Em outro trecho de sua palestra, ao fim da seção “Miniaturizando o computador”, Feynman se pergunta: “Não há nada que eu possa ver nas leis físicas que diga que os elementos dos computadores não possam ser feitos extremamente menores do que são atualmente”. No começo da seção seguinte Feynman afirma que essa miniaturização poderia ser um processo em que “você simplesmente evapora até que você tenha um bloco que contenha os elementos - bobinas e condensadores, transistores, etc. - com dimensões extraordinariamente minúsculas”. Em fevereiro daquele ano de 1959, Jack Kilby (1923-2005) depositou a patente de número US 3.138.743 [6][6] https://www.google.com/patents/US3138743
https://www.google.com/patents/US3138743...
, intitulada “circuitos eletrônicos miniaturizados”, nascia assim o circuito integrado. No texto da patente podemos ler

“é, portanto, o objetivo principal dessa invenção prover um novo circuito eletrônico miniaturizado fabricado de um bloco de material semicondutor [...] no qual todos os componentes do circuito eletrônico estão completamente integrados no bloco do material”.
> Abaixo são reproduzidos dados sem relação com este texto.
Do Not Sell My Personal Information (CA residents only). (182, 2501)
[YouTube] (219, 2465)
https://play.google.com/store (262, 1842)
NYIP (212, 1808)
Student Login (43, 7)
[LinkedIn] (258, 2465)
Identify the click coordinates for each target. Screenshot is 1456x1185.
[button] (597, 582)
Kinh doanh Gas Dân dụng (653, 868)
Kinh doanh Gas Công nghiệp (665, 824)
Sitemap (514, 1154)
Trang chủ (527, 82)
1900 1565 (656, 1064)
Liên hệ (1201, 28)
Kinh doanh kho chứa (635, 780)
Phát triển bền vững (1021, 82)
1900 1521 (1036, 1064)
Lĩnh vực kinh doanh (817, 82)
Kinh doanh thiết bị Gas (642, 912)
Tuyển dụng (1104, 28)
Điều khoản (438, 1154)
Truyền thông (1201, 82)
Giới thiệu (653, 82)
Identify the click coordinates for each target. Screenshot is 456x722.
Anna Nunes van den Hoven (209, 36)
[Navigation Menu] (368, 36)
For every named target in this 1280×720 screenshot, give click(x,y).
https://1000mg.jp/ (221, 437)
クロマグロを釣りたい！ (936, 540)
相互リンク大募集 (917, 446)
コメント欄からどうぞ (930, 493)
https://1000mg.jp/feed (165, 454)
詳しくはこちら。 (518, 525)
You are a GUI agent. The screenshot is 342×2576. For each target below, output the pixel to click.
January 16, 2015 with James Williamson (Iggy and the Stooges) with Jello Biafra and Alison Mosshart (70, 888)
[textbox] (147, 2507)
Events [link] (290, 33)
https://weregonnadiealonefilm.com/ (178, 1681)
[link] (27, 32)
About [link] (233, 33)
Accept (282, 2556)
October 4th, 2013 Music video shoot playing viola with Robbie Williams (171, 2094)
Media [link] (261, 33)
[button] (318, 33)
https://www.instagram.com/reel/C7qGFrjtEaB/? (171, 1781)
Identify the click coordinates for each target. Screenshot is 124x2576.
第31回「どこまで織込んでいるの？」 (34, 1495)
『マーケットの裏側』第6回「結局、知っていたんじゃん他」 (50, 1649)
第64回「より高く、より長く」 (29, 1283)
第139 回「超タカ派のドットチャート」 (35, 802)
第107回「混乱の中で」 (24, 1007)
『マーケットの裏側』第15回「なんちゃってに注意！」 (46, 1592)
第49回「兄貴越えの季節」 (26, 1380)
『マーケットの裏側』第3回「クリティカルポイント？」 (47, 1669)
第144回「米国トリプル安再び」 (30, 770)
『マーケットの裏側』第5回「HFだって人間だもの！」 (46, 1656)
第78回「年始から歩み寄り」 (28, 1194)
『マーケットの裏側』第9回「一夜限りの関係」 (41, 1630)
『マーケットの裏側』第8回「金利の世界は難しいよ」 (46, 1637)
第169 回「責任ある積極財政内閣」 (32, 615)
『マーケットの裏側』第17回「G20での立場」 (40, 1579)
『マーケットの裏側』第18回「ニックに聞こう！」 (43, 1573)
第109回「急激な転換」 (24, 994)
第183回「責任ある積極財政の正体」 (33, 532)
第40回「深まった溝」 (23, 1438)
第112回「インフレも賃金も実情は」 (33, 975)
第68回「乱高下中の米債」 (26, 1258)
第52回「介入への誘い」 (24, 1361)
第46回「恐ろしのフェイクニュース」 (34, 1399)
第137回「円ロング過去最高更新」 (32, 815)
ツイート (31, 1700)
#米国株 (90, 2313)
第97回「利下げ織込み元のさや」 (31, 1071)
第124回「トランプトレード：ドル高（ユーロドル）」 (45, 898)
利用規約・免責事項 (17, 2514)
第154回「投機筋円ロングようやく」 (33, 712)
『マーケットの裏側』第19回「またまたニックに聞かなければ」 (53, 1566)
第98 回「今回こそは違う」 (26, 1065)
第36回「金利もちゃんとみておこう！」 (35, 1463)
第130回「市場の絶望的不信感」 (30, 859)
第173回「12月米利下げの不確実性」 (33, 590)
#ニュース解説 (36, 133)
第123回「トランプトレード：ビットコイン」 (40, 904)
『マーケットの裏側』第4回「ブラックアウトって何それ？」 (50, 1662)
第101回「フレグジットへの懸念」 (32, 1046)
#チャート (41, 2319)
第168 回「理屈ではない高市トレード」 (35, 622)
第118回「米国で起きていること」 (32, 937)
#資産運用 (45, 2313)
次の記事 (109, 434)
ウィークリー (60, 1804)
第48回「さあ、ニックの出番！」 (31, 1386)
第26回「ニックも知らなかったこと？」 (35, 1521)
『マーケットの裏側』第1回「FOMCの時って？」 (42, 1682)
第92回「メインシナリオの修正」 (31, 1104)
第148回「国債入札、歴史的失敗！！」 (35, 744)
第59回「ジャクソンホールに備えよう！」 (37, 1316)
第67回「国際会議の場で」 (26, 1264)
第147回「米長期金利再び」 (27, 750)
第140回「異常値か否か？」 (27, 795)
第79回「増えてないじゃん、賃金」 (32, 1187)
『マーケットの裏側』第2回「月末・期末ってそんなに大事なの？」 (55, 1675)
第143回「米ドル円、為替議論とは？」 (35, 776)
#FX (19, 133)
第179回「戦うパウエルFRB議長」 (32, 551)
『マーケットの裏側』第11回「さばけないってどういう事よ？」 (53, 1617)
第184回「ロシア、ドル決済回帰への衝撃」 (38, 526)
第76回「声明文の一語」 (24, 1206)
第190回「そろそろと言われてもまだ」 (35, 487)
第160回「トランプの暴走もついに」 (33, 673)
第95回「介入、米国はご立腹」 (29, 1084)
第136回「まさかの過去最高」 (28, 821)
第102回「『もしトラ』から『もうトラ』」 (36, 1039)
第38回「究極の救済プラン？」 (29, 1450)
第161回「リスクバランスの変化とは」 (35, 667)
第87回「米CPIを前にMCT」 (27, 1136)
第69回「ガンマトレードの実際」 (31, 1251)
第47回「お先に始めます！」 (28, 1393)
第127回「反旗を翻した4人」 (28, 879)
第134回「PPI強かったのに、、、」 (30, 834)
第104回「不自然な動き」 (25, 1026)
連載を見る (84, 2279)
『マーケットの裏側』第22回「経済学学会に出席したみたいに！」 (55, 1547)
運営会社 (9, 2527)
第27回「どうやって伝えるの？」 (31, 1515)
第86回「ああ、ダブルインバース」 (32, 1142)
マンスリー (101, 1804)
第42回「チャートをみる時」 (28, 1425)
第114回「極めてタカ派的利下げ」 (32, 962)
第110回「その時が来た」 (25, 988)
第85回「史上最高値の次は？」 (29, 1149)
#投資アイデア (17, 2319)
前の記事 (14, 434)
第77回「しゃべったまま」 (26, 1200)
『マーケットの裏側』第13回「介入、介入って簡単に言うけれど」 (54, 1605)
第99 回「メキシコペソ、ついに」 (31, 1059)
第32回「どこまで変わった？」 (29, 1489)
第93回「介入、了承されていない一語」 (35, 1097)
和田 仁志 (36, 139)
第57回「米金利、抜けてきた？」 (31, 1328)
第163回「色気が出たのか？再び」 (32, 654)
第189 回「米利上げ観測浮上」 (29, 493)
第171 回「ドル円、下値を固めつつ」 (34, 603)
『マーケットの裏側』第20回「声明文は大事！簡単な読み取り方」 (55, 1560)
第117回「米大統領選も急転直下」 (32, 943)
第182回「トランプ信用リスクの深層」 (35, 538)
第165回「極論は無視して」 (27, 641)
Evaporar é um dos processos mencionados seis vezes no texto da patente. Não foi possível verificar se Feynman conhecia essa ideia para inspirar parte da sua palestra, porém, Kilby, que recebeu metade do Nobel de Física de Física de 2000 pela invenção do circuito integrado, relata que Robert Noyce, coinventor do circuito integrado (a patente de Noyce foi depositada poucos meses depois da de Kilby), discutia publicamente a ideia [7][7] Kilby, J. St. C. (2001), Turning Potential into Realities: The Invention of the Integrated Circuit (Nobel Lecture). ChemPhysChem, 2: 482--489. De qualquer modo era mais uma ideia que estava no ar.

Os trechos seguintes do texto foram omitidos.